Fill in x with whatever — merch, books, animation, print. They’ve got a fanbase, they’ve got an idea that will definitely sell, but to get to that point they need seed money to actually produce x. On the one hand, that’s the beauty of pre-orders — you can gauge demand and raise that money and have an idea of how much you might make on the back-end.
But the downside is that pre-orders take time and effort — both of which prevent the creator from making other stuff, and delay the earliest pre-orderers from getting their stuff while waiting for the Okay, fire up the presses threshold to be passed.
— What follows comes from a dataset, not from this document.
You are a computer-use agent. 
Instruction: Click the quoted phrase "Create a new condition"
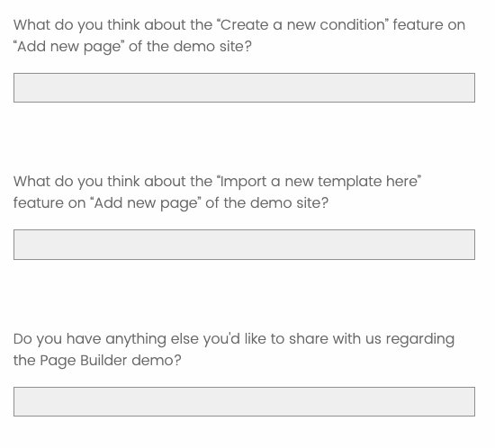coord(302,25)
So I’m wondering if what The Webcomics Biz needs isn’t some sort of cross between angel financing and Grameen Bank. Somebody with some bucks to burn fronts the money, takes a cut off sales until repaid with some profit and (this is the important part), runs the proceeds back into a cash pool for the next use. Couple-few iterations of that, the original seed capital’s been repaid, and the pool could be self-sustaining. In a perfect world (Ha! I crack me up sometimes), this could allow creators to work on riskier projects, with longer times to the break-even point.
While theoretically this is the sort of thing that the members of a collective could do, most of them don’t have a formal legal structure set up, being arranged instead around circles of friends. And we all know the old cliche about loaning money to friends. Really, it needs an outside to offer the service to the community at large. Hell, I’m tempted to make a run at it myself, but whatever shaky journalistic ethics we at Fleen have would be sorely strained by having a financial stake in particular webcomics.
Still — is this a totally stupid idea? Or might there be some part of it that could actually work? Let’s get brainstorming, peoples. I don’t want to put any pressure on you, but we very possibly might be able to look in our work and say I dunno, Larry. It’s a wacky idea, but it just might work!